Do you hunt timbered ground? The Proving Grounds is dominated by timber. That means we have a lot of timbered ground that we have to manage. As often as we can, we choose to manage our land in the most natural way possible. This helps to keep our land progressing in its intended fashion.
One of the best ways we chose to manage our timbered acres is by burning each year before the start of the growing season. This accomplishes many goals for both of our habitat and deer management plans. The intention during each of these burns is to remove all the duff or leaf litter on the forest floor. These leaves or fuel have built up over a few years since the previous burn was completed. During this time of the year on days when the humidity levels are low, we begin our prescribed fire!

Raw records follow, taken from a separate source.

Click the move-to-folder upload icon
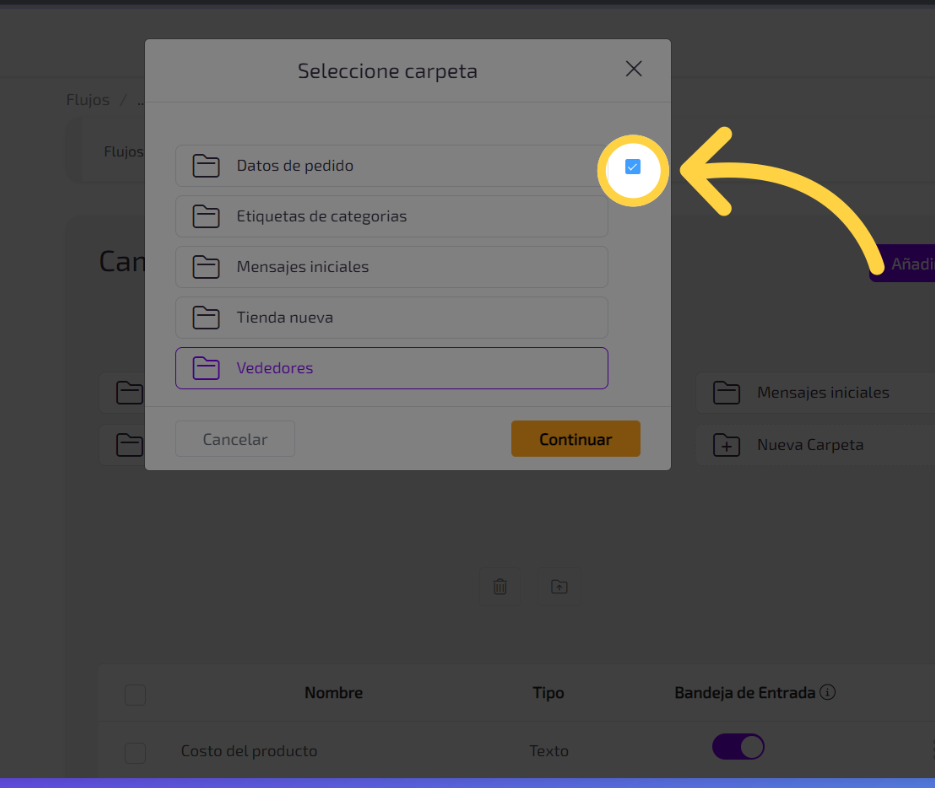Screen dimensions: 935x788 559,587
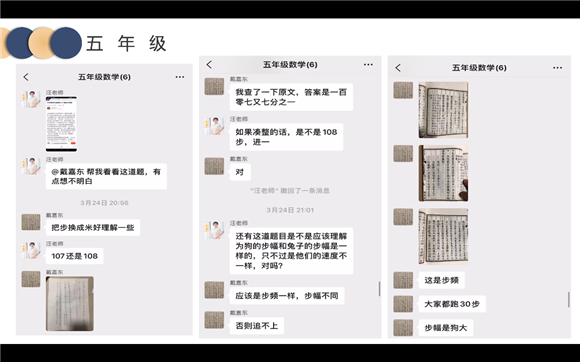Tap back arrow in left chat panel
Viewport: 580px width, 362px height.
26,77
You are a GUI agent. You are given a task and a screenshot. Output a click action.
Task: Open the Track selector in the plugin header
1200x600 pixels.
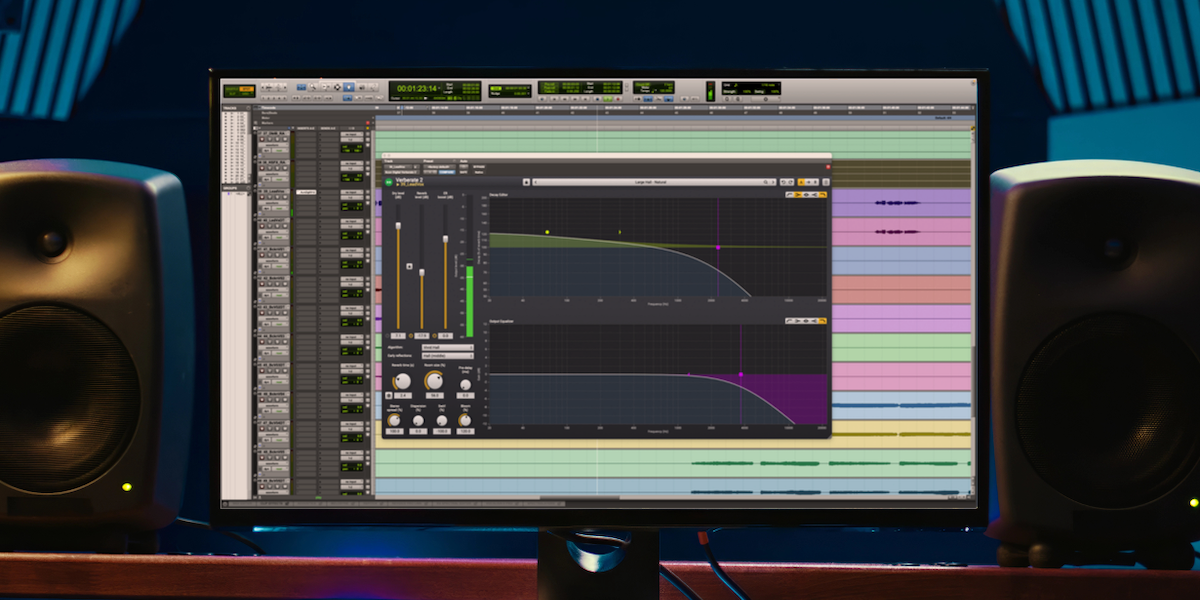pyautogui.click(x=399, y=166)
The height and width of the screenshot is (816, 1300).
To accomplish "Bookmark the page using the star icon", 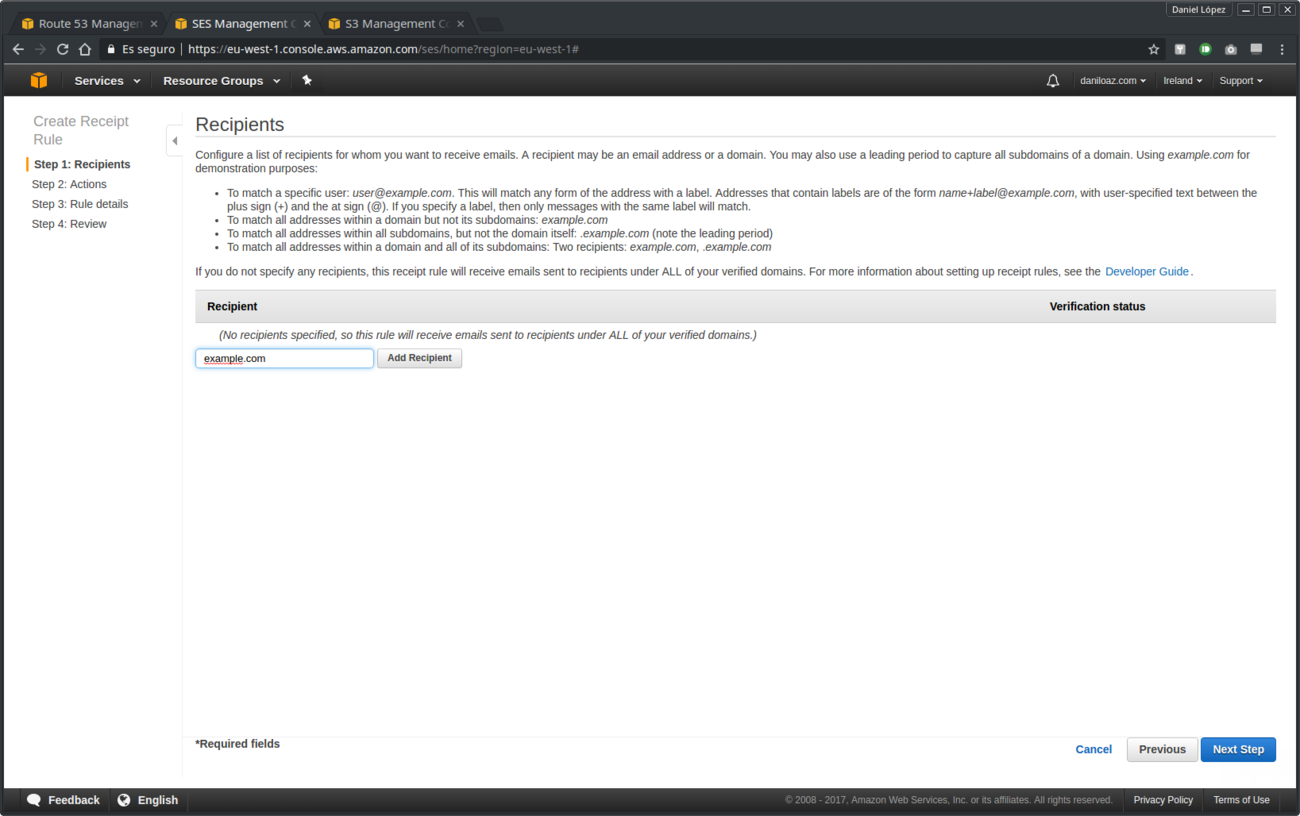I will pyautogui.click(x=1154, y=48).
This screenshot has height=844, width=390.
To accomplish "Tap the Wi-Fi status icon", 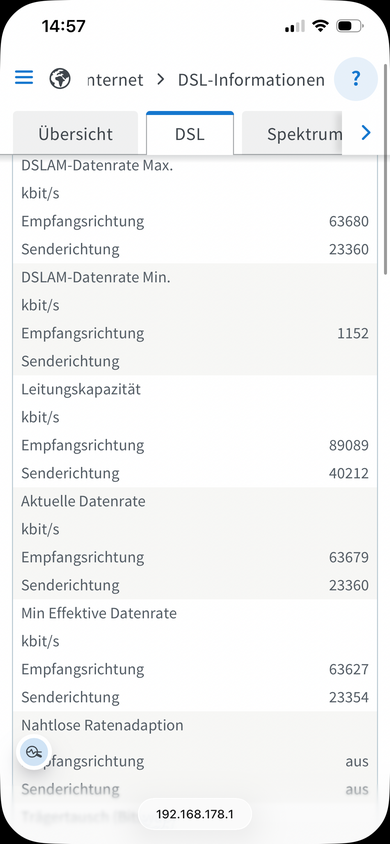I will point(321,26).
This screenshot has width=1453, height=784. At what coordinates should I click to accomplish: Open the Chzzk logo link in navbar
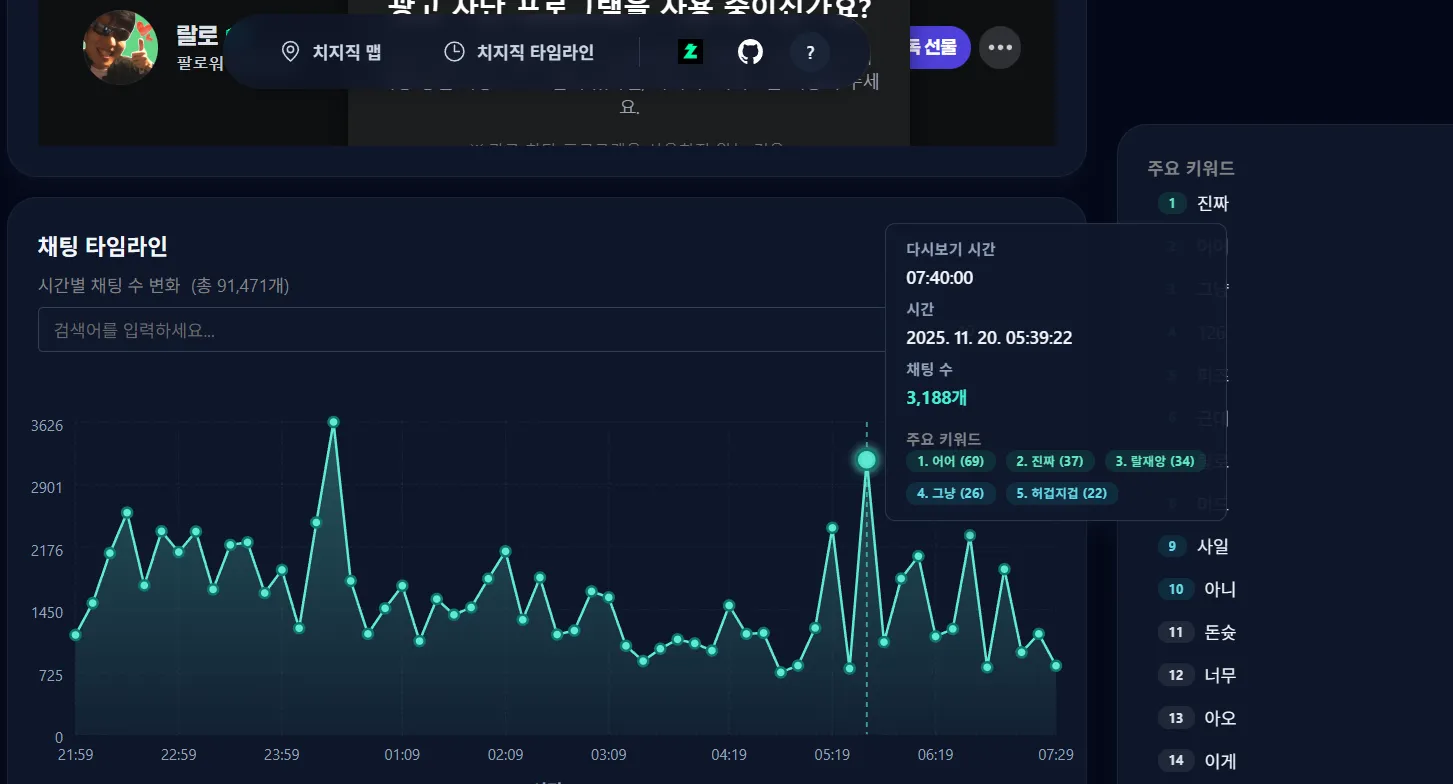[690, 52]

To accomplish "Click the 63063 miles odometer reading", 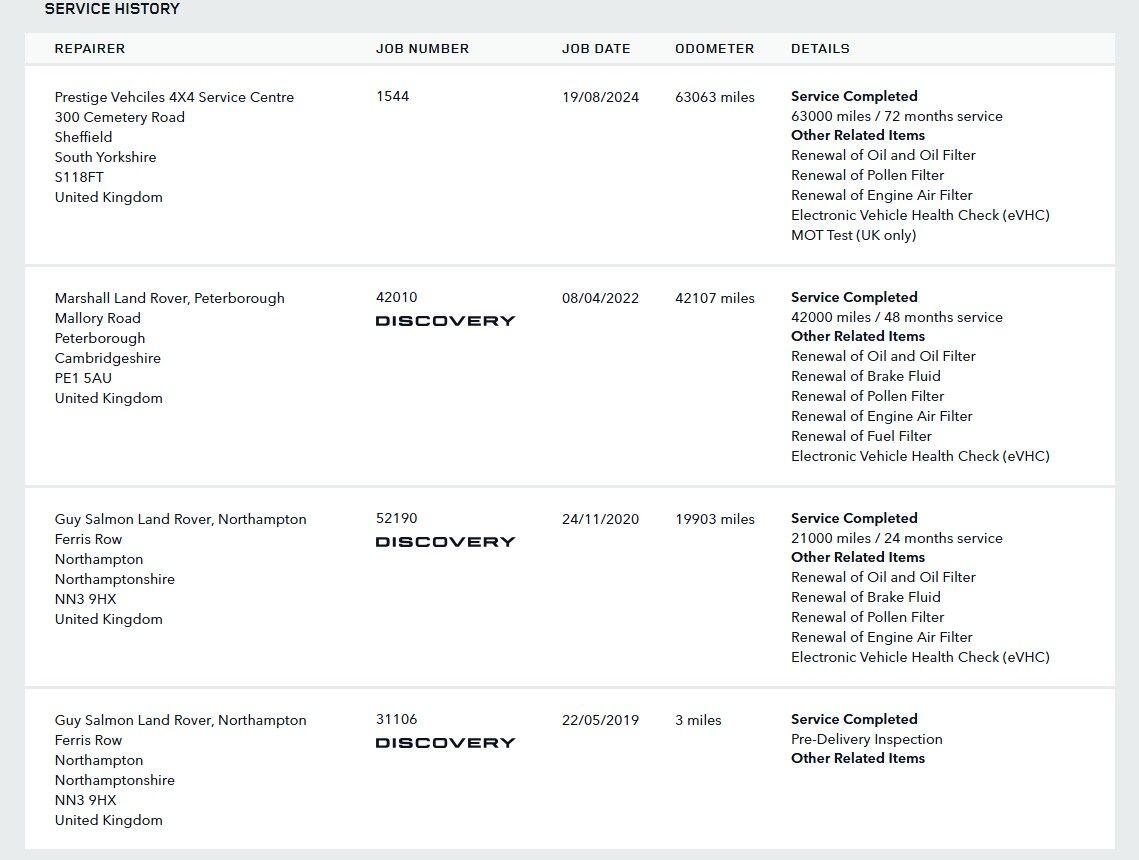I will 714,97.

Each burn unit has set fire lines that have been blown days in advance. This allows us to act fast when the weather conditions turn favorable to burn. These prescribed fires we conduct within the timber are slow backing fires. We do not set a head fire in our timbered areas. Our goal is to remove all the leaves, exposing the soil. We do not want to damage our large hardwood trees. When we remove the leaves from within the timber, the soil is then exposed. When the growing season begins, sunlight and the warming soil temperatures allows for germination and new growth to spring up. These burned areas are quickly converted from simple leaf duff to a “timbered food plot”. Deer are natural browsers, so with the diversity of vegetation that begins to grow, this area becomes highly attractive to them. Turkeys also frequent these areas as they will consume earthworms and grubs that are exposed by removing the leaves. They will make a return when the new vegetation begins to sprout out of the ground.
Burning is not just a management tool that benefits your timber; it also creates additional forage for wildlife. We are looking forward to spring green up so we can provide you with updates on the progression of our prescribed burns.
GrowingDeer together,
Matt Dye
Warning: This blog contains information about prescribed fire which is a management tool for trained professionals using the appropriate tools for the situation.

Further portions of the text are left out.